Quote:
Originally Posted by exaltedwombat
The point is, the export from PDF to docx retains ALL the paragraph indentations. If they could only be marked in some way...?
|
By "retain paragraph indentation", do you mean this in your example image?
paragraph 1+2 + "false" paragraph 3
Code:
<p>[...] in front of the gas fire.</p>
INDENT-IS-HERE -----> <p>After a 'famous' Sunday lunch, [...]</p>
NO-INDENT-HERE -> <p>usual. Pete struggled with the rucksack [...]</p>
You can visually SEE the indent, so you believe that all those are correct (paragraph 1+2)?
And the non-indented paragraphs (paragraph 3) should be merged?
* * *
No real way to tell unless you share the DOCX.
If you are using Word, you may be able to apply a Style to all the non-indented paragraphs by using
Select > Select All Text With Similar Formatting.
See my Side Note in the middle of this post.
When you export to HTML, you may then be able to use that Style to easily merge paragraphs together.
PS. Why not attach your images using MobileRead attachments? Hosting them on an external site just asks for trouble (so many dead links/images in old threads).
Quote:
Originally Posted by exaltedwombat
Yes, I have Toxaris's EPUB Tools. I'm afraid the Postprocess OCR function adds a lot of spurious scenebreaks.
|
It shouldn't.
In EPUBTools, under
Options > Postprocess OCR, there's a checkbox for:
Scene detection (whitelines) +
Detection Distanct (pt)
Perhaps you have that accidentally checked?
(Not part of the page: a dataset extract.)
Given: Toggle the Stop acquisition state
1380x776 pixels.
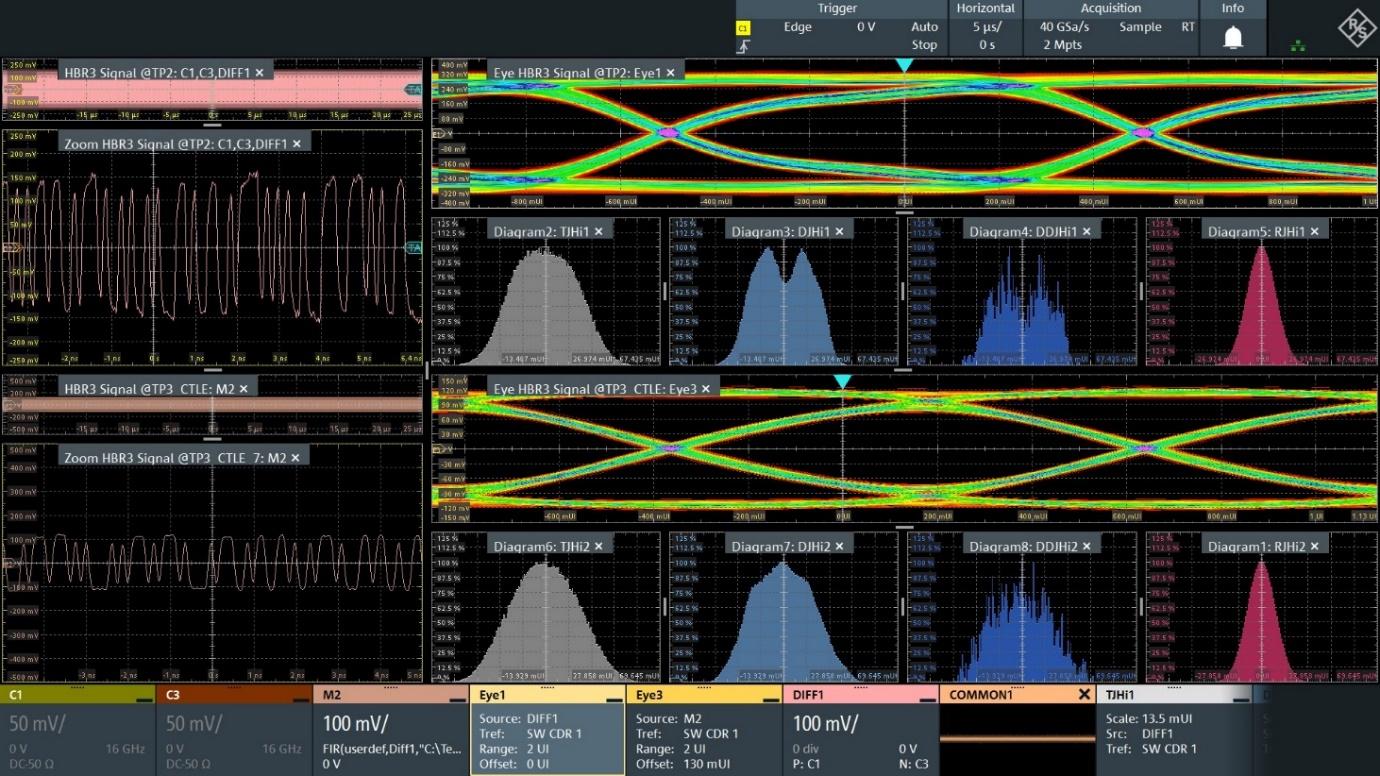Looking at the screenshot, I should tap(924, 45).
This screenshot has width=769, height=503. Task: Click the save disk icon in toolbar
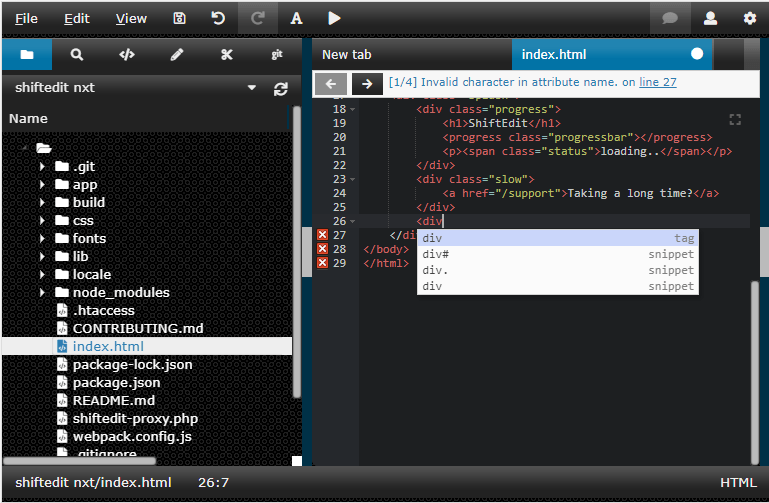pyautogui.click(x=179, y=18)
By default it's off.
Quote:
Originally Posted by exaltedwombat
(And then, with this 500 page book, attempting to Generate EPUB fails with an 'out of memory' error on this powerful PC with 24GB RAM, but that's another problem.)
|
... PM me the PDF+DOCX and I could take a look.
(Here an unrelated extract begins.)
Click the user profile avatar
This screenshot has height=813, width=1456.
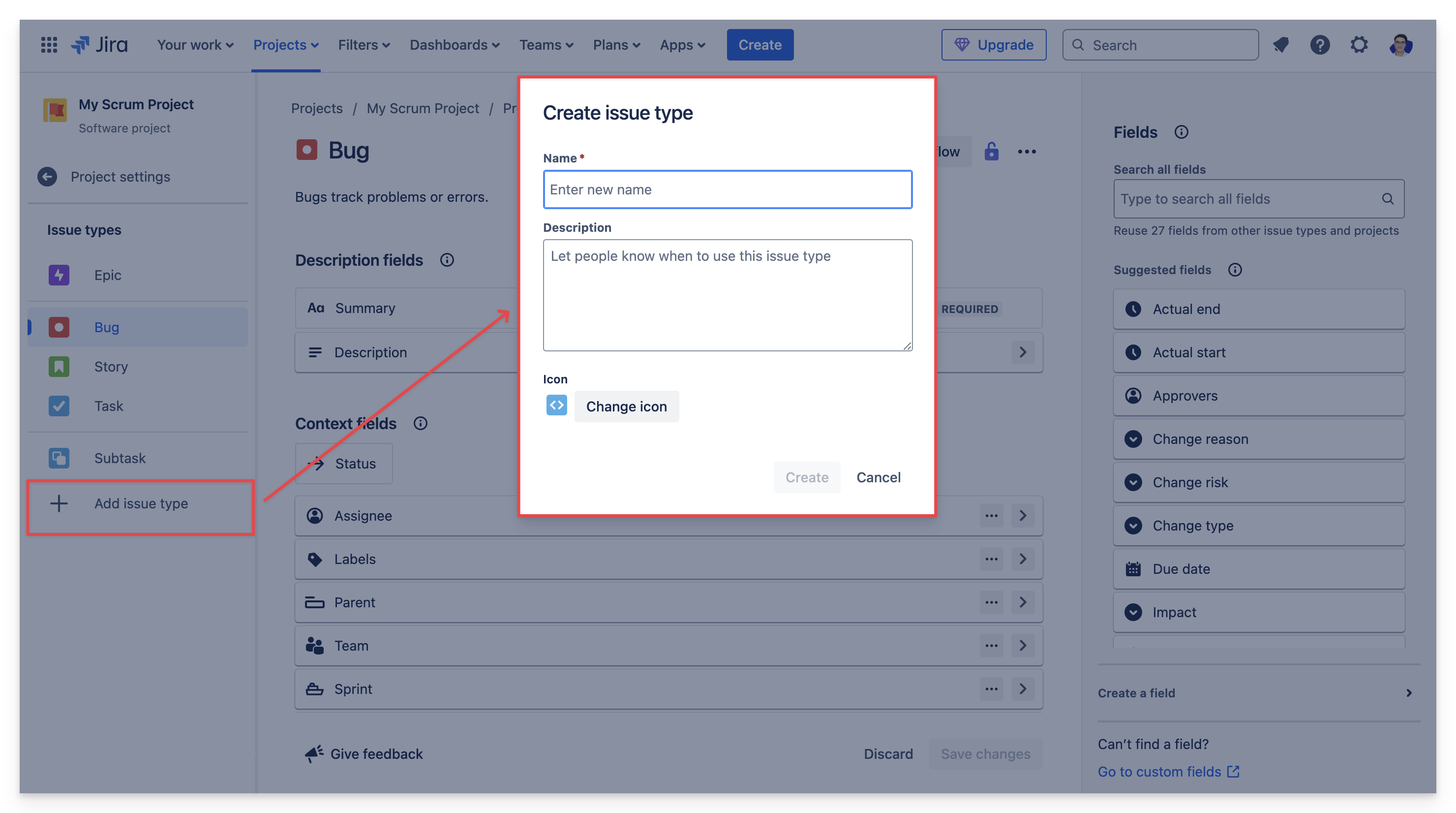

Also, how exactly are you getting this PDF into DOCX?
Calibre convert? Using Word's built-in method?
Quote:
Originally Posted by exaltedwombat
Calibre, with Heuristic Processing turned on, does a rather better job, but there will still be a dozen false paragraph breaks in each chapter needing manual intervention.
|
As you know, PDF is absolutely awful as an Input format.
Any of these methods are going to bring a ton of false positives and will require manual cleanup...
(
See Hitch's discussion a few weeks ago about converting PDF professionally.)
Quote:
Originally Posted by exaltedwombat
Look on it as a thread about Toxaris's EPUB Tools? They aren't directly connected with Sigil, but we give discussion of them houseroom. I'm looking for something that does their job, only better. Something that detects the indents I can SEE in a docx file and gets them into Sigil.
|
It should be in the Worskhop Forum... it's not dealing with Sigil, or EPUB really.
No big deal. Everyone important who would have seen it here will see it there.